We decided to take her out for her first mani-pedi combo. Bear obviously was not going to take part in this "bizarre girl ritual," so I was nominated. I am not very girly and the idea of spending hours at a nail salon makes my stomach turn but I love my girl and she really needed to be appreciated. Before we went to get our nails done, we stopped and picked her up a new set of flip-flops, so that here newly painted toes wouldn't smudge. She also found a set of bendy-straws in the shape of flip-flops. She chose to take the blue one for herself. We went to one of those asian owned, open late because they have to be places. The staff was really very nie but had troubl with English. After being welcomed, they asked us to pick out our nail polish colors. The Show went with a nice dark blue (her favorite color) and I went with a French manicure.

As we are picking out our colors though, we ran into a woman that we shall call "The Ugly American." The first thing that she does is ask us very politely to grab her color off the wall. Trying to be nice I start looking for it. The Ugly American, "Its the first row there, 5th one down." So, I point to the first row and look back at her. "Five! Row Five! Geez, its five! Can't you count!" she starts shouting. I look bak at her hand her a random polish and turn back to my girl. If I had been alone, I probably would have said a few choice phrases. Instead, I look at the Show and say, "That woman is kind of a bitch, stick close to me. She can be a jerk to be, but she had better leave you alone." I didn't realize how loud I was, because the entire shop looked at us and a few people giggled.
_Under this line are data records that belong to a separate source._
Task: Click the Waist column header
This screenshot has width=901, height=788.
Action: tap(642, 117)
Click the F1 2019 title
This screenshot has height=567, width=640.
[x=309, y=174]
The Ugly American and her 4 year old daughter terrorize the nail salon staff for the next hour. This woman yells loudly at anyone who is slightly asian looking. Her daughter keeps moving chairs around and leaving her toys in various locations on the floor. The Show who is now starting to feel bad, looks at me and says loudly, "Wow, she really is kind of a B-word." This puts the shop into another fit of giggles.

As we get in the car to leave, she is so happy and excited. "My nails match my eyes! My nails match my shirt! My nails match my straw!" Girls are wierd!